В Равенне Васнецов любовался древнейшим искусством мозаик. Ничто не мешало ему сосредоточиться, проникнуться всем величием старины — только вдали глухо шумело отступившее от Равенны море.
Итальянские впечатления дали художнику многое. Он теперь познал колорит древнехристианского и византийского искусства, его неповторимые красочные гаммы и тона, а главное — совершенно отчетливо представлял себе, как искусно компоновали прославленные мастера свои произведения на потолке, на частях стен, различных столбах и перекрытиях.
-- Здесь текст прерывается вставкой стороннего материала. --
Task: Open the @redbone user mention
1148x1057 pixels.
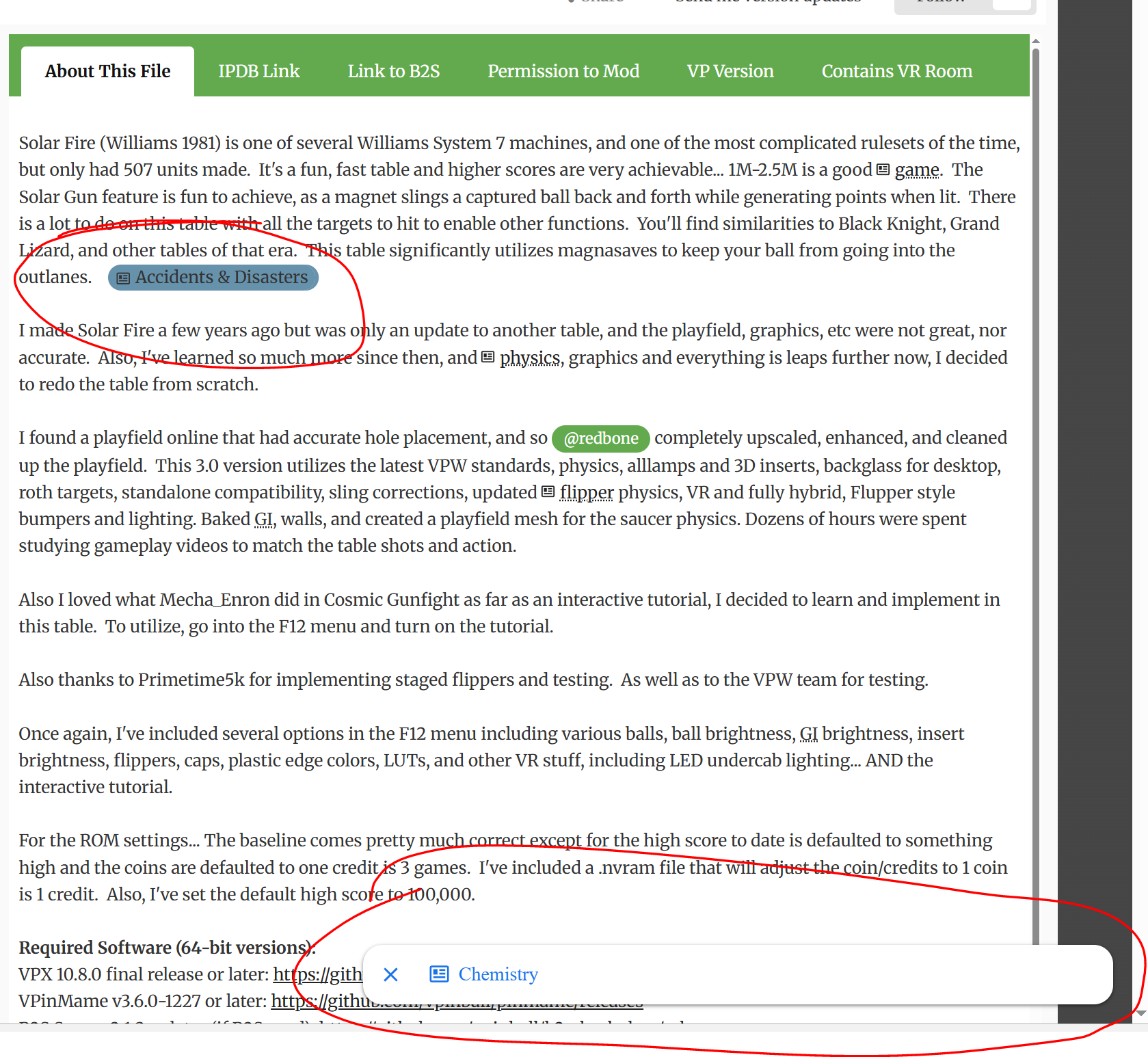Action: coord(600,438)
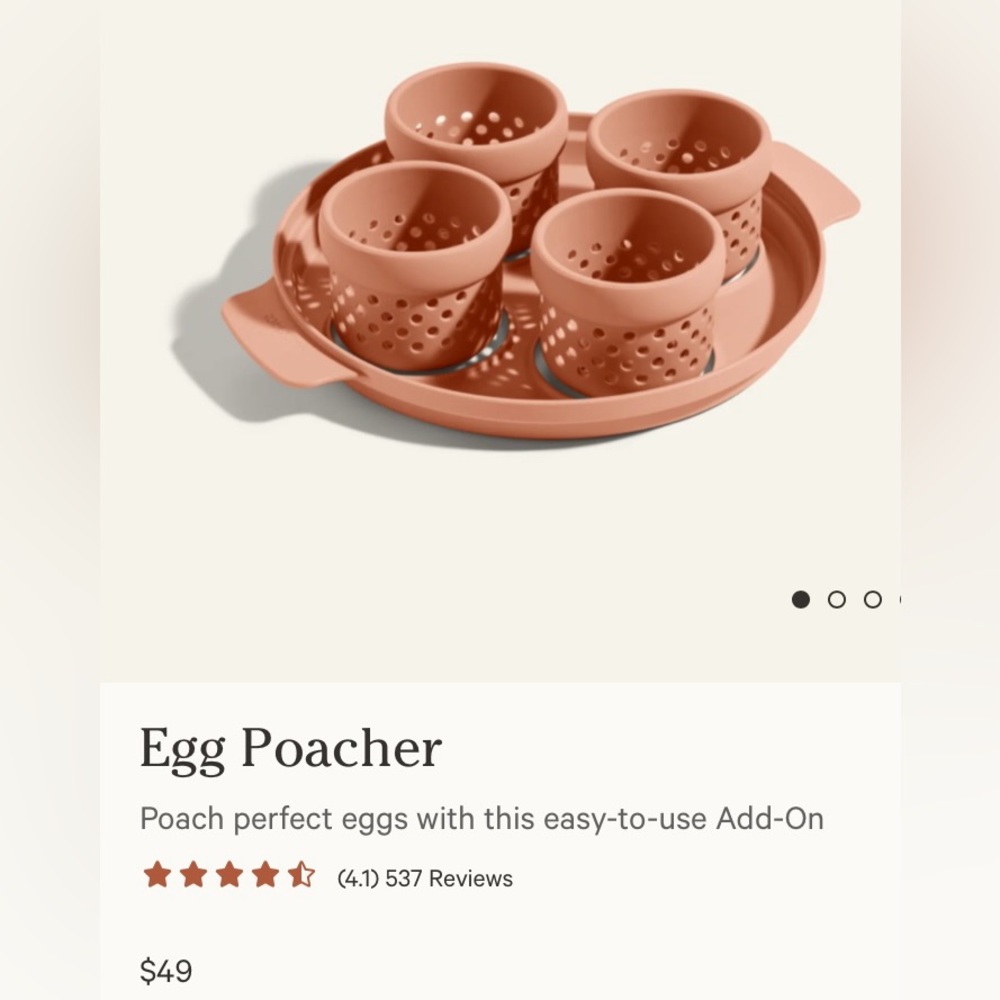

Впоследствии Васнецов скажет:
— Без знакомства с творениями Микеланджело, Рафаэля, Тициана, Веронеза, Веласкеза и Тинторетто нельзя быть полноценным художником. Они не только учат, потрясают душу, открывают перед каждым пути, без которых нельзя, невозможно заниматься искусством. Итальянские впечатления утвердили для меня многое из того, что я задумал делать для собора, что уже в известной мере сложилось в моем воображении. И что удивительно, я во время своего предкиевского путешествия в Италию все ее искусство воспринимал через музыку. Этому меня, должно быть, научили вечера у Третьяковых, когда я, ни жив ни мертв, упивался звуками, несшимися от роялей. Больше, чем хорошо, помню, что во время путешествия весь итальянский Рафаэль мной воспринимался, как музыка Моцарта, а Микеланджело был, без сомнения, чистейшей воды Бетховен.
Однако какими замечательными ни казались Васнецову величавые творения Ренессанса, все же тянуло на родину. И через месяц он уже был в Москве. Обогащенный всем виденным, с десятками зарисовок, он вскоре вместе с семьей переехал в Киев.
Киевская осень 1885 года… Шуршащее море желтых, багряных, красных листьев по обеим сторонам дорожек у памятника Владимиру святому… Потемневшие воды Днепра, видного далеко и широко с Владимирской горки… Вот и Аскольдова могила, древнее кладбище Киева на берегу Днепра, с покосившимися крестами. Там — Киево-Печерская лавра, на широком дворе ее с каштанами и пирамидальными тополями — чугунные могильные плиты над славным гетманом Кочубеем и Искрой… Здесь, возле Софии Киевской, самого древнего памятника Киева, есть другой памятник — на гранитной скале высоко взметнулся конь со своим грозно поднявшим булаву седоком Богданом Хмельницким.
Во Владимирском соборе холодно, пустынно, неприютно среди только что выбеленных, резко пахнущих известью стен. Все это огромное бело-серое пространство с темными пятнами — не везде еще просохло — надлежит расписать. И за те несколько дней, что мысленно прикидывал, где, что, какие сюжеты разместить, и набрасывал эскизы, начала уже посасывать скука от этих до одури неприглядных белых стен и резкого запаха.
Но и ее художник преодолел старым, испытанным способом — громадой труда, в который он погрузился тотчас же по приезде.
7 октября Павел Михайлович получил от него письмо:
«Дело и по значению и по величине считаю чрезвычайно серьезным, и дай бог сил хорошо его исполнить. Всякое помышление о своих картинах придется оставить на три года, хотя, вероятно, «Богатырей» выпишу к себе. Тоскую о музыке, иногда очень и очень хочется послушать Бетховена или Баха, или Моцарта из хороших рук».
Подолгу рассматривал Васнецов альбомы с образцами знакомых мозаик и фресок древних византийских церквей — в Венеции, Риме, Равенне, Неаполе, и неизвестных ему — в Палермо, Константинополе, Малой Азии, делал живописные перерисовки орнаментов.
Успех работы во многом зависел от того, насколько хорошо усвоит художник законы так называемых ракурсных сокращений. Одно дело писать картину на полотне определенной величины и находящемся в определенной плоскости, совсем другое — расписывать полукруглый потолок в геометрически причудливых нишах. Глаз человека воспринимает рисунки на таких плоскостях совсем по-иному, и для того, чтобы изображение не искажалось, надо знать секреты перспективы.